MATERIAL FOR THE TASK –
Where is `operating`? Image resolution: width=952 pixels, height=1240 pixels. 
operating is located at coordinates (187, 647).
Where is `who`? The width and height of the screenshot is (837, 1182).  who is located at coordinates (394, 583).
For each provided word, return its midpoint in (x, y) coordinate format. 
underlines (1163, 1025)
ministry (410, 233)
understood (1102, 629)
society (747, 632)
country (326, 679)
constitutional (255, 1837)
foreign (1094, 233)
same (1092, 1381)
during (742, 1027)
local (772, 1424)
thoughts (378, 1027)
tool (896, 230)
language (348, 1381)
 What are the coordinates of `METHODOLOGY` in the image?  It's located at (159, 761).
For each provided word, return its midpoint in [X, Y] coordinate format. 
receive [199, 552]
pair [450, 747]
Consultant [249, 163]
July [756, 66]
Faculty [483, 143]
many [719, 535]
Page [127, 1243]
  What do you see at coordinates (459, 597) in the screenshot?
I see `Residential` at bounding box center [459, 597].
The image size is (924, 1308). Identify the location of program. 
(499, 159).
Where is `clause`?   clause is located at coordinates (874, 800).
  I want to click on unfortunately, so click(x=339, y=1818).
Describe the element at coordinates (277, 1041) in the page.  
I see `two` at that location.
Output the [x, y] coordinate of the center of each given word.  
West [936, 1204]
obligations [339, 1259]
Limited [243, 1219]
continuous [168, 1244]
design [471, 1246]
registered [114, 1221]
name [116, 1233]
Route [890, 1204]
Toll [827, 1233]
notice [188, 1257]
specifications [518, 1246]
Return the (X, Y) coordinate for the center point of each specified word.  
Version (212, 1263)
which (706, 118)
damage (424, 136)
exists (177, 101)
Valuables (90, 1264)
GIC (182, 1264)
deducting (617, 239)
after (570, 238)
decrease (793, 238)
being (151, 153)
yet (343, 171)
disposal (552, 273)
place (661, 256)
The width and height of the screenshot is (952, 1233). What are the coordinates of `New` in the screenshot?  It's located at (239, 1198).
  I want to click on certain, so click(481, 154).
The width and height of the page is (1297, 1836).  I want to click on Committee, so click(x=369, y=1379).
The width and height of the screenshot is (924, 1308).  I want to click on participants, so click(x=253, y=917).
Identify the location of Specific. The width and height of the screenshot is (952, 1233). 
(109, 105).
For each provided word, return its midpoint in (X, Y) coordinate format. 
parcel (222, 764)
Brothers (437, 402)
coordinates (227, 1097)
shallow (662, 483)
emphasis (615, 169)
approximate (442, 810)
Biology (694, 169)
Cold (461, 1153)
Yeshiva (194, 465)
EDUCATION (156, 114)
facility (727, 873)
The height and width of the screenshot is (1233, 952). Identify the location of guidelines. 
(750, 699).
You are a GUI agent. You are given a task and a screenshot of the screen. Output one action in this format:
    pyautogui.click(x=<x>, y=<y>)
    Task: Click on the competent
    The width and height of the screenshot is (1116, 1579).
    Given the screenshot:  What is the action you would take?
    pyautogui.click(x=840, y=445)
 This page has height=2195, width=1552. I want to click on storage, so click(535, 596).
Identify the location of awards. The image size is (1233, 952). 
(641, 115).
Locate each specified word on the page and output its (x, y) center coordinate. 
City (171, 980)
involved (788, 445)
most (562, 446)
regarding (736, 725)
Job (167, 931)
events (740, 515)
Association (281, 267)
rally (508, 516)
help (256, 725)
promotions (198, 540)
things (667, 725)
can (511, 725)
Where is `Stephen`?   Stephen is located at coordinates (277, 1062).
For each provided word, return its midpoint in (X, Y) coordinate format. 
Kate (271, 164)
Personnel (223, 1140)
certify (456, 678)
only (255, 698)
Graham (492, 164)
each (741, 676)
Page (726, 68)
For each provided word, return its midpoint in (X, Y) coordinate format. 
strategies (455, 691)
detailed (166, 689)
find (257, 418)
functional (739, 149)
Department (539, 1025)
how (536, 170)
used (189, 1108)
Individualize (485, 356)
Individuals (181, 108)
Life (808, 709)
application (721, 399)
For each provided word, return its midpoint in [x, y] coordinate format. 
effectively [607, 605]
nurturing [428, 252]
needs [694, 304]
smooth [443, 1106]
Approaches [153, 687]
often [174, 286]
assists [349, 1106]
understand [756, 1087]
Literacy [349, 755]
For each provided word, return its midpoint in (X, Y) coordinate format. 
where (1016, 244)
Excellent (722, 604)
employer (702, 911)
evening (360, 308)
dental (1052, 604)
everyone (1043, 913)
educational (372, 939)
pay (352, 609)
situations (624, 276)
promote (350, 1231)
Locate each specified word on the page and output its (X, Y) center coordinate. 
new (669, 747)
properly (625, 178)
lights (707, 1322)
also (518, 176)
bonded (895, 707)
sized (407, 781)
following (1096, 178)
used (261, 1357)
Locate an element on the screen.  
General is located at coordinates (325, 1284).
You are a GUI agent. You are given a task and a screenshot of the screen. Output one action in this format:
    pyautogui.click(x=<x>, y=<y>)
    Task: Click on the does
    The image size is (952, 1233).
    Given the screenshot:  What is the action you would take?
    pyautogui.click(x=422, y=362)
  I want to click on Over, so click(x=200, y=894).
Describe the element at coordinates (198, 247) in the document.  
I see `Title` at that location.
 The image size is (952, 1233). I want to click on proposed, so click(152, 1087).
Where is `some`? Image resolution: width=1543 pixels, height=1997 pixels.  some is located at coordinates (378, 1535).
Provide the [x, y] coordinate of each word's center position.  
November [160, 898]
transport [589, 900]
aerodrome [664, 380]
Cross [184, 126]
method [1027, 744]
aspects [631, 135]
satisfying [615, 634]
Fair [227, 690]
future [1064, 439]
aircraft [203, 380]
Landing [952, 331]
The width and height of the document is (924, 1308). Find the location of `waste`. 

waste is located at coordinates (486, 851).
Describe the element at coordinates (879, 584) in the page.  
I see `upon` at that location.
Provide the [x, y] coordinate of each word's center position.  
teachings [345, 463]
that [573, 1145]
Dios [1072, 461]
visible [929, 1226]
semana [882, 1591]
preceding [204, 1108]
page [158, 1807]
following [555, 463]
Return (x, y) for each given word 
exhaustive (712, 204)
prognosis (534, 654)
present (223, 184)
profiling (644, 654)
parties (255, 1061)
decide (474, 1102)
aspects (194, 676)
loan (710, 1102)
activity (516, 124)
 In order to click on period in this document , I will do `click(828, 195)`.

WHAT YOU WILL DO – Copy the records above word for word, from the line containing "at (159, 761)." through the line containing "I want to click on unfortunately, so", including both of those lines.

PROBLEM SOLUTION –
 What are the coordinates of `METHODOLOGY` in the image?  It's located at (159, 761).
For each provided word, return its midpoint in [X, Y] coordinate format. 
receive [199, 552]
pair [450, 747]
Consultant [249, 163]
July [756, 66]
Faculty [483, 143]
many [719, 535]
Page [127, 1243]
  What do you see at coordinates (459, 597) in the screenshot?
I see `Residential` at bounding box center [459, 597].
The image size is (924, 1308). Identify the location of program. 
(499, 159).
Where is `clause`?   clause is located at coordinates (874, 800).
  I want to click on unfortunately, so click(x=339, y=1818).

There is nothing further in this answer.